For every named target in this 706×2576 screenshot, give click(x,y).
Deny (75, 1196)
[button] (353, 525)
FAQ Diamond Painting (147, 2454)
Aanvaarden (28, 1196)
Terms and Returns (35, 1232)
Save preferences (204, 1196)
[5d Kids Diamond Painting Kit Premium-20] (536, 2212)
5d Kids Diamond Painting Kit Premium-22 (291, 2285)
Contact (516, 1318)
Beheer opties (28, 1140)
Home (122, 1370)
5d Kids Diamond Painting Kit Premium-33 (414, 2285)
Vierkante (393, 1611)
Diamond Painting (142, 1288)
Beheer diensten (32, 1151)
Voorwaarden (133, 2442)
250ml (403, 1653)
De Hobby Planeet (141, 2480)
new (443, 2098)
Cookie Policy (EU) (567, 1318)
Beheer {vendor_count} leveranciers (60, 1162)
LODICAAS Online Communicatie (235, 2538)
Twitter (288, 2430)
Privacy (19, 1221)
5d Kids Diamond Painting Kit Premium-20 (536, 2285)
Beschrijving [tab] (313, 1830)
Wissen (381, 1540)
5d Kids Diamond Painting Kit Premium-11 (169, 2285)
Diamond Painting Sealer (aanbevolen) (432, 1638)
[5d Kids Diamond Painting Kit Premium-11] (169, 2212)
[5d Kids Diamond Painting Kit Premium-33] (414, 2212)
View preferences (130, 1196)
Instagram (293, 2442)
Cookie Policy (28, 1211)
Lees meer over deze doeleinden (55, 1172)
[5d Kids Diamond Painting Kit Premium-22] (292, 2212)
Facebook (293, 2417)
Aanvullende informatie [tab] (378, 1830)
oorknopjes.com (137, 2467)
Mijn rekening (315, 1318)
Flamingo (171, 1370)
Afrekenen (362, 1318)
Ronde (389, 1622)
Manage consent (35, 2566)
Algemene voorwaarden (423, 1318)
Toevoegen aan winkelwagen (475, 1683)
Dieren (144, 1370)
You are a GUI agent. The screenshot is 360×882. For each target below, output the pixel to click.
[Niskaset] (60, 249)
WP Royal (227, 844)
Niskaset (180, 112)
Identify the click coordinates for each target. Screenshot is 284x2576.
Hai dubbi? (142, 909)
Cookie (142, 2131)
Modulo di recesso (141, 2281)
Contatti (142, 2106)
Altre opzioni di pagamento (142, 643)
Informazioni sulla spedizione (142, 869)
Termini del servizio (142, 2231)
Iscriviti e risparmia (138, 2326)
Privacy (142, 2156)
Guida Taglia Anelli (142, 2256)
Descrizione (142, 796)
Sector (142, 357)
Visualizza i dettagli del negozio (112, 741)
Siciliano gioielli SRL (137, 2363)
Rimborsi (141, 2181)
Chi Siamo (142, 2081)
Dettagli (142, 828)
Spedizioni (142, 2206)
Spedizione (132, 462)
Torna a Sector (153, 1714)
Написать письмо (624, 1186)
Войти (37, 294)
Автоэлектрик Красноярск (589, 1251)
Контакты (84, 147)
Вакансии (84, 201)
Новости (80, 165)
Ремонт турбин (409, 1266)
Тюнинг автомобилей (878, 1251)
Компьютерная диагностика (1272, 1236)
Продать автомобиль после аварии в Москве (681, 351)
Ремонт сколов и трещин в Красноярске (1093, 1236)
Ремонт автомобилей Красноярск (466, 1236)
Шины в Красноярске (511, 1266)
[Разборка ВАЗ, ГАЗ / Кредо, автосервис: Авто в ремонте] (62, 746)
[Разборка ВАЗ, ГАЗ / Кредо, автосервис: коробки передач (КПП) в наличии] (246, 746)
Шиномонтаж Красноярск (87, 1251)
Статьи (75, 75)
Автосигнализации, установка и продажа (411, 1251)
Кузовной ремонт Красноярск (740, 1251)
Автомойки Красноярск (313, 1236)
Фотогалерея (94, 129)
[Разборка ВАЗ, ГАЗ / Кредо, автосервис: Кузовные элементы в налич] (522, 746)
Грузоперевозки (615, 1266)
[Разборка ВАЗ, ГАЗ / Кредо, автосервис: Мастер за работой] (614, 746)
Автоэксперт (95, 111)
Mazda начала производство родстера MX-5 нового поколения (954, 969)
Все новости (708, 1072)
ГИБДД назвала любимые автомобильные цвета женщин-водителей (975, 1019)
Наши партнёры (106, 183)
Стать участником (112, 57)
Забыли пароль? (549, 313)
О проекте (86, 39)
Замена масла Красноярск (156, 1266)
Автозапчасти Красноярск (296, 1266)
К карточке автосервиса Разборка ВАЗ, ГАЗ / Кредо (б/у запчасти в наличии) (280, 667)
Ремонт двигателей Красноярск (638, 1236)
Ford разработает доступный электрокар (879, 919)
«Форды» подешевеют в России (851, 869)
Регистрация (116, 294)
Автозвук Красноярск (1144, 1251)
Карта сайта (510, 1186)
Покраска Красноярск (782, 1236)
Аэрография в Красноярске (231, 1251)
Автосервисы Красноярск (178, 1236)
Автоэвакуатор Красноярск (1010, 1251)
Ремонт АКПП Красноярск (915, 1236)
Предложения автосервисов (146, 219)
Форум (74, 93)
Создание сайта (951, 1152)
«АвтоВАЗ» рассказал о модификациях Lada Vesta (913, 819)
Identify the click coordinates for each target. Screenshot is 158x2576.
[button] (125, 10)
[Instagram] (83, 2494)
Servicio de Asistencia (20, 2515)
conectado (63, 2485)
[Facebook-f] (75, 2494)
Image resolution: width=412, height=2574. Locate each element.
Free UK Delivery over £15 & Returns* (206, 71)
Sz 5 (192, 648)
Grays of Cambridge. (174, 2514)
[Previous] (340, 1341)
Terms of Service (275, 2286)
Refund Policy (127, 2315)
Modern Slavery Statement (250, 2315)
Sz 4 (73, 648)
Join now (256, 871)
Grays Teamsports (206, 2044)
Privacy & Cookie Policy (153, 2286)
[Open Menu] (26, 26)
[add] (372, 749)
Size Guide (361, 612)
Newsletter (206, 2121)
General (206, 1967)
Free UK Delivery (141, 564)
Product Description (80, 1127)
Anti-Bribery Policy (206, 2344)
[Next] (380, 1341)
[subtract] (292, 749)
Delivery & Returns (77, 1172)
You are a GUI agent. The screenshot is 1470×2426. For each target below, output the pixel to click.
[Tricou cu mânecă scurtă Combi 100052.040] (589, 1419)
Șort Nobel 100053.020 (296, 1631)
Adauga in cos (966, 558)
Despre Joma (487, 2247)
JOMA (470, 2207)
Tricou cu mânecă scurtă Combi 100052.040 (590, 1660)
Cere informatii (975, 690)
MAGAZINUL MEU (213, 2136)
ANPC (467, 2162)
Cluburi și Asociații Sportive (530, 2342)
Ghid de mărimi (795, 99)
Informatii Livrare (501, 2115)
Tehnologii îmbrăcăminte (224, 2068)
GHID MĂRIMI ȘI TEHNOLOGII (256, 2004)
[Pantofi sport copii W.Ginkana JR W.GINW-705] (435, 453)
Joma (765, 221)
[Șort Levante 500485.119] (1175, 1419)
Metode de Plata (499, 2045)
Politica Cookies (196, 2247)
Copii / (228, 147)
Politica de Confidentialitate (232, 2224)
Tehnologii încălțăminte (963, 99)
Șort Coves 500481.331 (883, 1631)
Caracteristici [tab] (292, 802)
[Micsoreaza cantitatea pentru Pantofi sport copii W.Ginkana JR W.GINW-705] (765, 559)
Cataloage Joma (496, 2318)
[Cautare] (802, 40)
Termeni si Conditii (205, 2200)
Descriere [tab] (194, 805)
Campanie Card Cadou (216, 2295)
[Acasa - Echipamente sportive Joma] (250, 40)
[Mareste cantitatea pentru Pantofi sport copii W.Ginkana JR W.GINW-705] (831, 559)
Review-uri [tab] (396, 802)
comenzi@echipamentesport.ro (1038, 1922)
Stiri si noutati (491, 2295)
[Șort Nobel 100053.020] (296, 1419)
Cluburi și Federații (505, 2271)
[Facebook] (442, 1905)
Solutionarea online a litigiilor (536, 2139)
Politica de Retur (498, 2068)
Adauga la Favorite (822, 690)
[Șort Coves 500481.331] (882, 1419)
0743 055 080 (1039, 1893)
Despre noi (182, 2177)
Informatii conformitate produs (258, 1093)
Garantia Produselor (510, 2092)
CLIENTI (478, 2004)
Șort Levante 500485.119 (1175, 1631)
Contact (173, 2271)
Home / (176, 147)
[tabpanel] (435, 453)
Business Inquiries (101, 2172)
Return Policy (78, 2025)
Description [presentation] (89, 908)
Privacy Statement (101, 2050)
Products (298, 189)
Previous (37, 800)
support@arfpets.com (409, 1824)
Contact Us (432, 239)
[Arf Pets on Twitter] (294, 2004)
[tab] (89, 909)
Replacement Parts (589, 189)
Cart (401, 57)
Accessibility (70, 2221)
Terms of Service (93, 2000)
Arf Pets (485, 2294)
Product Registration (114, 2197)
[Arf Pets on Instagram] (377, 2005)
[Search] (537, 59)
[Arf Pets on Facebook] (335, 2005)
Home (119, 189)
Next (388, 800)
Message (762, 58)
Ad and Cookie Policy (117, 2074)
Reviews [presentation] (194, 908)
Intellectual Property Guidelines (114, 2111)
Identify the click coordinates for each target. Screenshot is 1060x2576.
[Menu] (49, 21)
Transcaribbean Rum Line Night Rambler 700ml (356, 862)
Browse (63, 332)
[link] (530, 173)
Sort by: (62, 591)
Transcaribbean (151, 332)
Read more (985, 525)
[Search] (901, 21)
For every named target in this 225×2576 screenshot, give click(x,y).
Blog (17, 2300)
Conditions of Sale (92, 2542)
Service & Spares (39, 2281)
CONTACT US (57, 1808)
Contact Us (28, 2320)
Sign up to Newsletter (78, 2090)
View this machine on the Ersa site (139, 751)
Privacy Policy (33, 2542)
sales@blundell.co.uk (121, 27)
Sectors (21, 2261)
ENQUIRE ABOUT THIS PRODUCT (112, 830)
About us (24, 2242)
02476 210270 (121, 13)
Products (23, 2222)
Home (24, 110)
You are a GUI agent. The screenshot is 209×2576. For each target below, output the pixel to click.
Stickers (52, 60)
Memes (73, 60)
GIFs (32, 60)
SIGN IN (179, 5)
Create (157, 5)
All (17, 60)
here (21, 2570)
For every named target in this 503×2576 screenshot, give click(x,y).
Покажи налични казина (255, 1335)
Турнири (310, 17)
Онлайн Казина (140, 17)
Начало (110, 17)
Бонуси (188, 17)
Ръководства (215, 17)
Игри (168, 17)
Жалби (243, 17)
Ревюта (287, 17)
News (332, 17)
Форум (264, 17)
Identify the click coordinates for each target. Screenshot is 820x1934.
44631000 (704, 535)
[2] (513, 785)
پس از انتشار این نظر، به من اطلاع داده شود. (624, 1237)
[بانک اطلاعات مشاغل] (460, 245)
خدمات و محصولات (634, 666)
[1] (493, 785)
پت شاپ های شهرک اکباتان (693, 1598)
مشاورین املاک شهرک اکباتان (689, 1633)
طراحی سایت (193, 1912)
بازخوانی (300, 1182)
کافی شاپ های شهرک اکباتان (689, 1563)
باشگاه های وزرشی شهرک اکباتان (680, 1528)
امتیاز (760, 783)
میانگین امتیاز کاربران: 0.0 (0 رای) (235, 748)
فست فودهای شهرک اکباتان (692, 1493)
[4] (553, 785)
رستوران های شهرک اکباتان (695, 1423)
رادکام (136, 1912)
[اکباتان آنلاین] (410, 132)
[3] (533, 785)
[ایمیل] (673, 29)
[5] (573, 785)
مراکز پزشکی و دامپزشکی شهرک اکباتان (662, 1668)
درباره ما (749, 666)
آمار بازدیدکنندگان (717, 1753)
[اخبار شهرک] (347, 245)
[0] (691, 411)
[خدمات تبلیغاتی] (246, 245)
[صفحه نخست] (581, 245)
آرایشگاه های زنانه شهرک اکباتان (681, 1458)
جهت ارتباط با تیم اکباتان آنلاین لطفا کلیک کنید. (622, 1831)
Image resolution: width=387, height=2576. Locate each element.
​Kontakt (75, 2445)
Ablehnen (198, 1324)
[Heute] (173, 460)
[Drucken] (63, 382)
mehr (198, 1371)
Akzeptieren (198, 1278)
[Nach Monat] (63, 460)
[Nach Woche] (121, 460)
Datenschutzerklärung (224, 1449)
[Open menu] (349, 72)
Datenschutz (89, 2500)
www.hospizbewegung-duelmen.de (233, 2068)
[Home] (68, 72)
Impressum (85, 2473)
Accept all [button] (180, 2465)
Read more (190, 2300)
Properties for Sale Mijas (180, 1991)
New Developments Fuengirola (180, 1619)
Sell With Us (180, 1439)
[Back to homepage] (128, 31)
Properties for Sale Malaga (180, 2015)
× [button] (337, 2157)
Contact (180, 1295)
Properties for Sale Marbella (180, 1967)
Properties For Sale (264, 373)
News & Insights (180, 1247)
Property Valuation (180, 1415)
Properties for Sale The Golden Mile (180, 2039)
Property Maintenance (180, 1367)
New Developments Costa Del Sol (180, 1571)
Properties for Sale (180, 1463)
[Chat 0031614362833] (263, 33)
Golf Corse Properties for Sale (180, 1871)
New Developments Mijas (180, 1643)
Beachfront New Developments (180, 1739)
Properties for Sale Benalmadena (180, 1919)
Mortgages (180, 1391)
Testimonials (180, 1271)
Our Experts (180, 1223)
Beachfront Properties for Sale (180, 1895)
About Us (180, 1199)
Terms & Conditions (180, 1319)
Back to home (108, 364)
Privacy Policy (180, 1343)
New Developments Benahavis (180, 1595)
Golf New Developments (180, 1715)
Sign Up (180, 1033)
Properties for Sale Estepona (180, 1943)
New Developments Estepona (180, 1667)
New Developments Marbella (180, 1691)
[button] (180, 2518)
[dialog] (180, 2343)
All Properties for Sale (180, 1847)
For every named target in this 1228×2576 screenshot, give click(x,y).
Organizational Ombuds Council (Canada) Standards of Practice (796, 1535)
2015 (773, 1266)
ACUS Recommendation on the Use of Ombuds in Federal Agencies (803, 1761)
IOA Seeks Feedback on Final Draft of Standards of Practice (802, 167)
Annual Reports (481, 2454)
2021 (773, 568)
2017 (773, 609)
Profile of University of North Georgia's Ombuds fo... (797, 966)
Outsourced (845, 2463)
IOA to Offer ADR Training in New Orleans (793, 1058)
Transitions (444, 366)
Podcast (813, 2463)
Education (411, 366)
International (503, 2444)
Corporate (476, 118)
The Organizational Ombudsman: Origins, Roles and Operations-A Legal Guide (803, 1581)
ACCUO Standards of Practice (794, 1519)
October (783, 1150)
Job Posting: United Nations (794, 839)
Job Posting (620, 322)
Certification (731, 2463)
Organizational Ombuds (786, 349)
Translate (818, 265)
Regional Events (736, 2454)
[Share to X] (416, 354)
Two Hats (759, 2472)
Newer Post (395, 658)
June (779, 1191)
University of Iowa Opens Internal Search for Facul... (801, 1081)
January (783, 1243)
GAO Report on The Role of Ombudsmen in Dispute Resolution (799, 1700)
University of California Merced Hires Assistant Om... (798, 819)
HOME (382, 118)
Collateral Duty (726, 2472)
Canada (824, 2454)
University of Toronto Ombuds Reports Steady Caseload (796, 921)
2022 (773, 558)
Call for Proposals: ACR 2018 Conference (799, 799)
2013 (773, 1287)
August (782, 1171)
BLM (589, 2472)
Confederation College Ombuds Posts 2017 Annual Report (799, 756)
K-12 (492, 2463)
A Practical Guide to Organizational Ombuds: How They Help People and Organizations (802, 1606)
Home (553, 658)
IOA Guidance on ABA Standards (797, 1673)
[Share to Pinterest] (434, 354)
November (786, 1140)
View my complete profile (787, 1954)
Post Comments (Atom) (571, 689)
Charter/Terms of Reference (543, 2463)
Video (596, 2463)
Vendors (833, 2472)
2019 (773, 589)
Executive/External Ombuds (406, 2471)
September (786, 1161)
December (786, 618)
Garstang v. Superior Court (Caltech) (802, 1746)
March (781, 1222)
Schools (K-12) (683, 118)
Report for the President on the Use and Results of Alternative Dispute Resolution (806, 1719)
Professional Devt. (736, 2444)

# # # # #

PROBLEM DETAILS
Give back exactly the lines above starting at the line where "Previous (37, 800)" appears and ending at the line where "[Menu] (49, 21)" appears, both included, with no other lines.

ANSWER BOX
Previous (37, 800)
support@arfpets.com (409, 1824)
Contact Us (432, 239)
[Arf Pets on Twitter] (294, 2004)
[tab] (89, 909)
Replacement Parts (589, 189)
Cart (401, 57)
Accessibility (70, 2221)
Terms of Service (93, 2000)
Arf Pets (485, 2294)
Product Registration (114, 2197)
[Arf Pets on Instagram] (377, 2005)
[Search] (537, 59)
[Arf Pets on Facebook] (335, 2005)
Home (119, 189)
Next (388, 800)
Message (762, 58)
Ad and Cookie Policy (117, 2074)
Reviews [presentation] (194, 908)
Intellectual Property Guidelines (114, 2111)
Identify the click coordinates for each target. Screenshot is 1060x2576.
[Menu] (49, 21)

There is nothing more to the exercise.